#### Exercise instructions
Go through the data line by line. Copy each one holding the string "point".
Available data section start
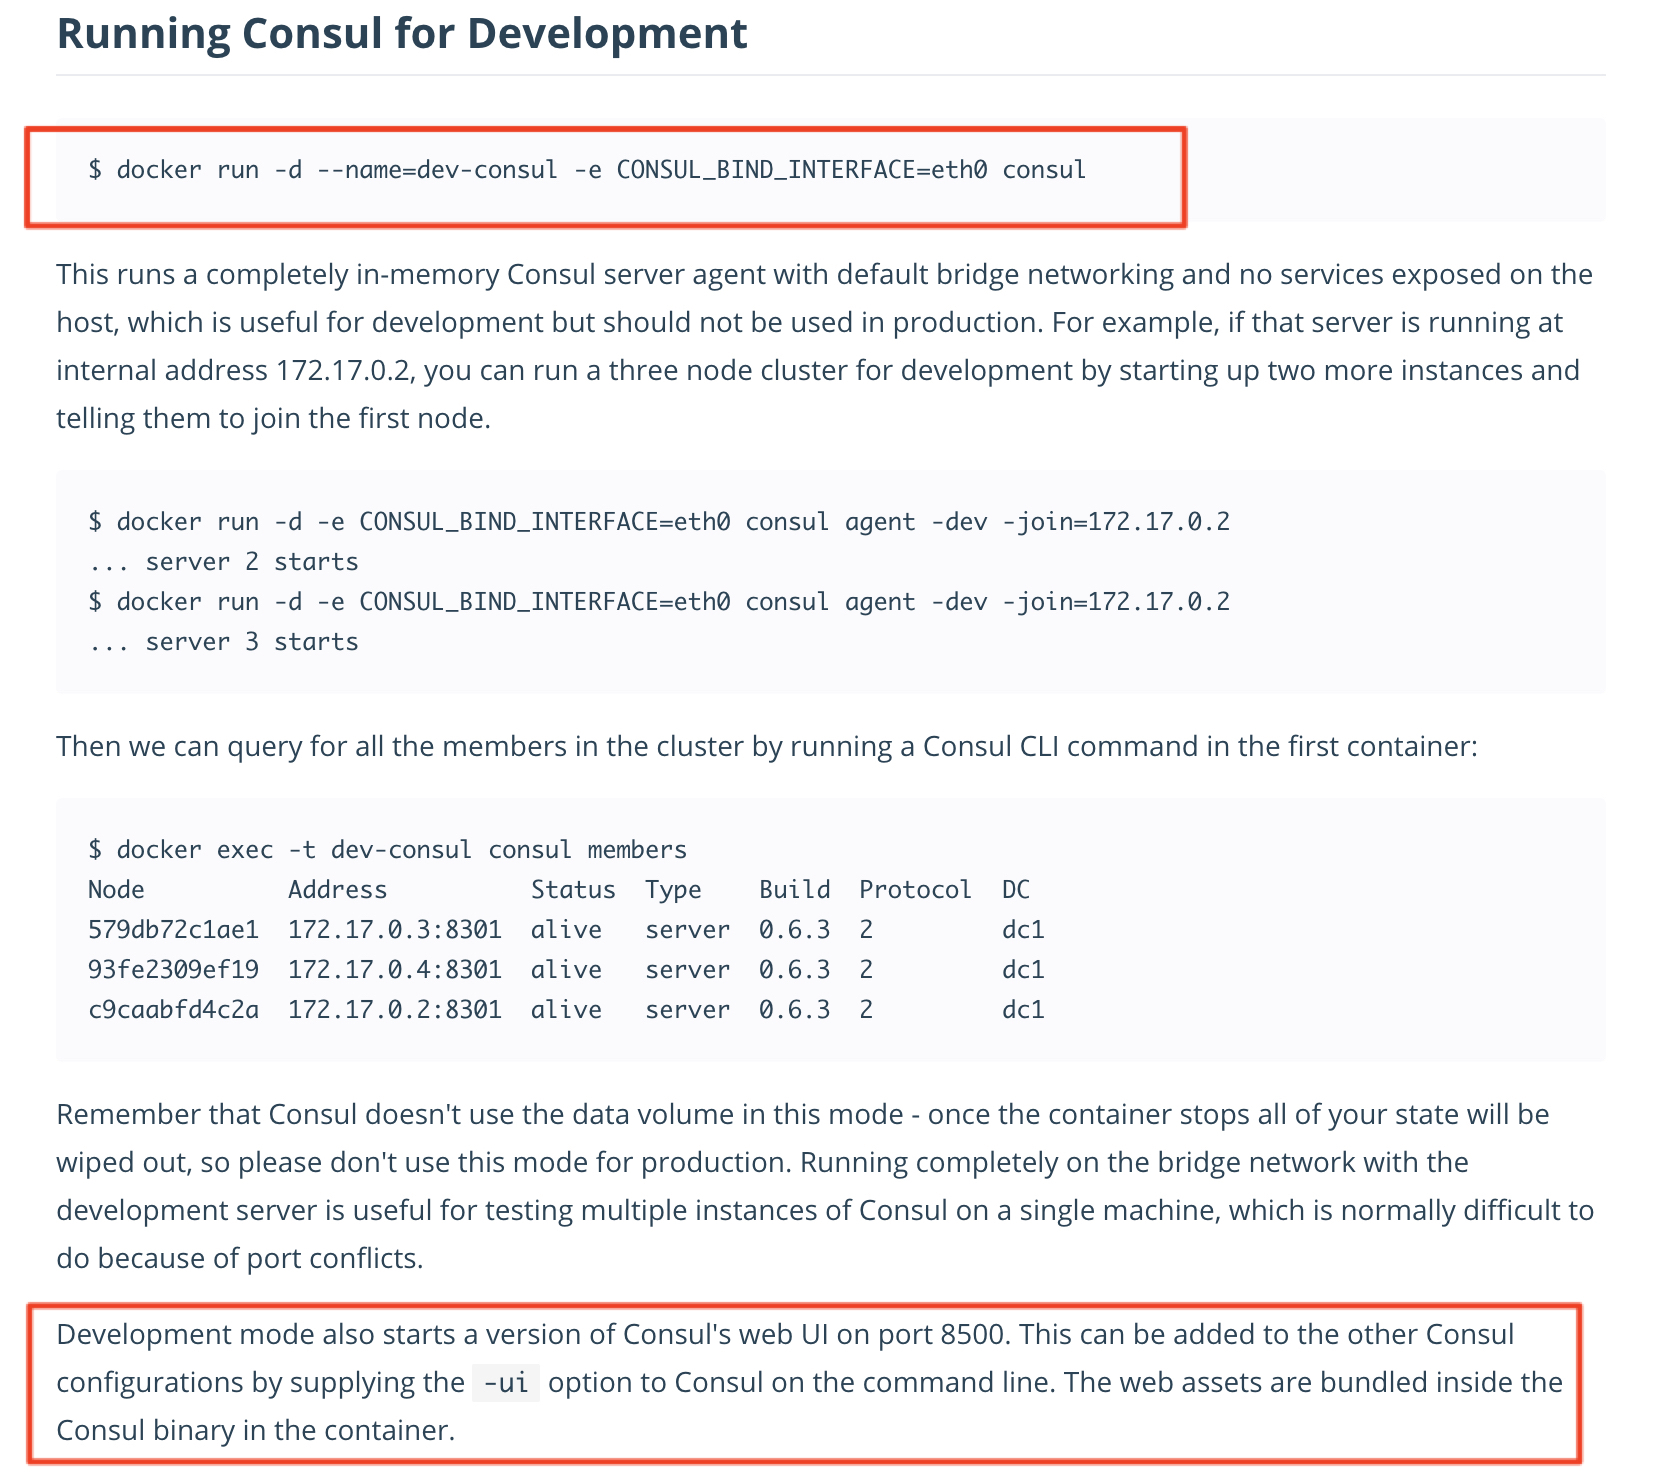The width and height of the screenshot is (1654, 1480).
Task: Click the "Protocol" column header
Action: point(914,890)
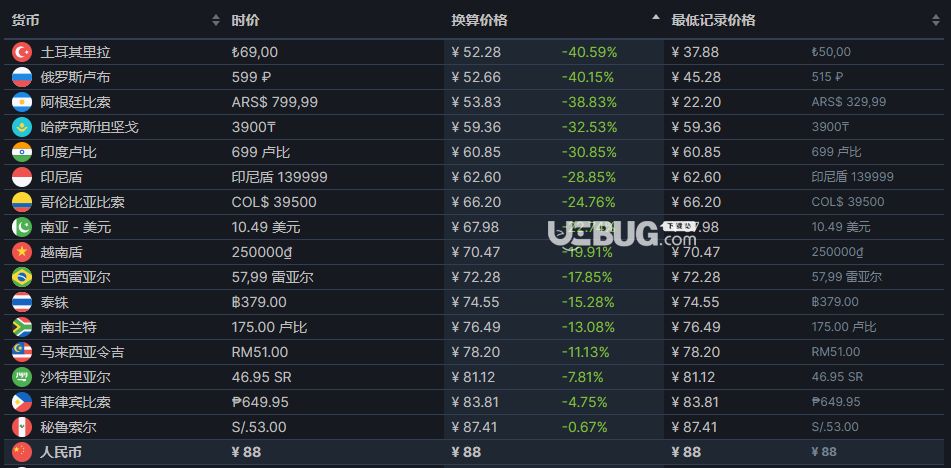Screen dimensions: 951x468
Task: Click the Argentina flag icon
Action: [22, 102]
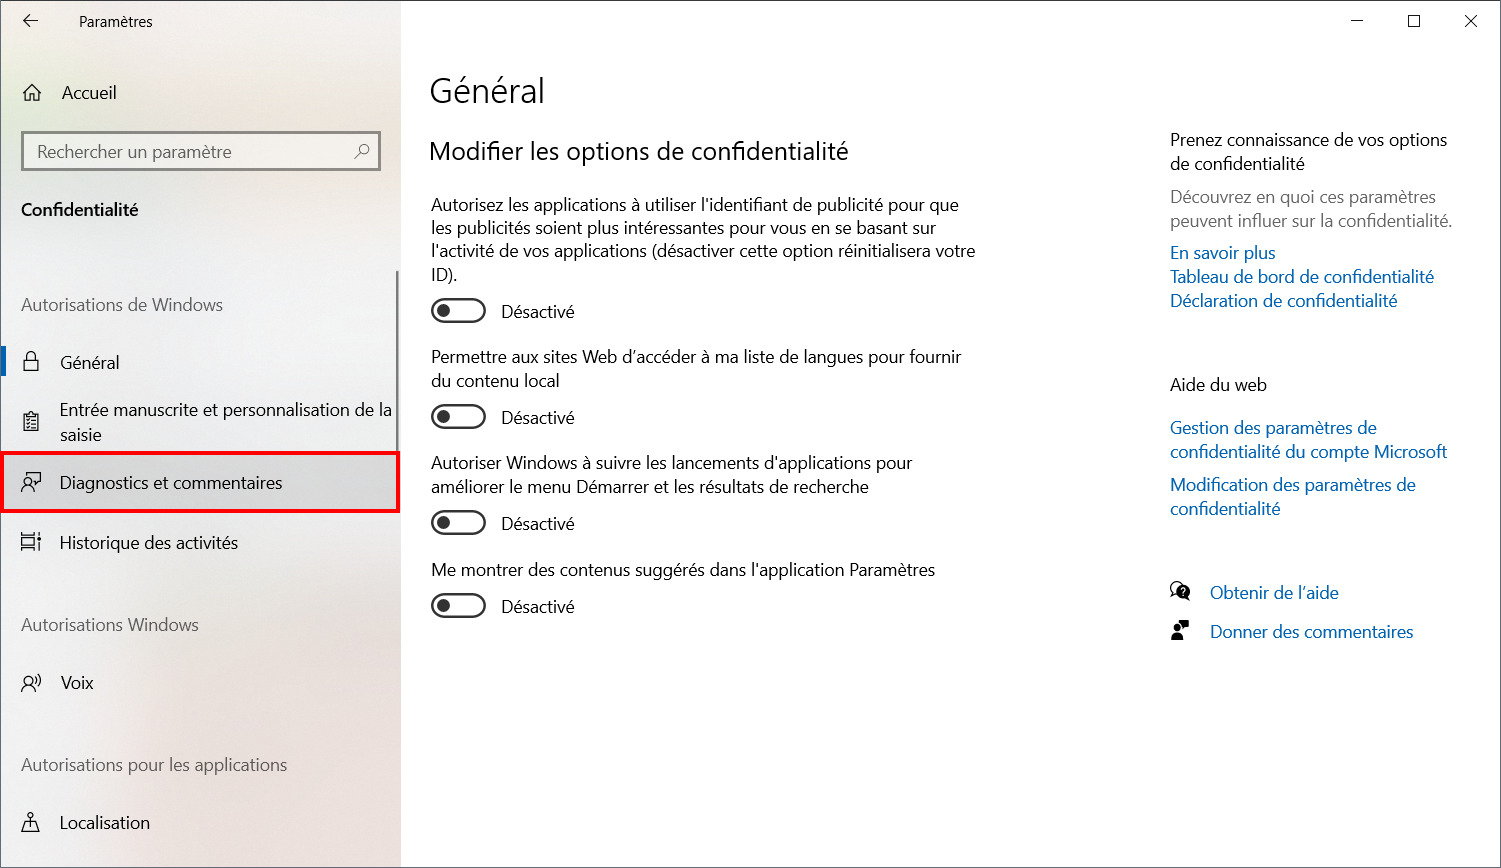Image resolution: width=1501 pixels, height=868 pixels.
Task: Turn on app launch tracking toggle
Action: point(458,523)
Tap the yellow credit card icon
Available data section end
#### Answer to this exercise
Action: point(914,890)
Action: point(458,523)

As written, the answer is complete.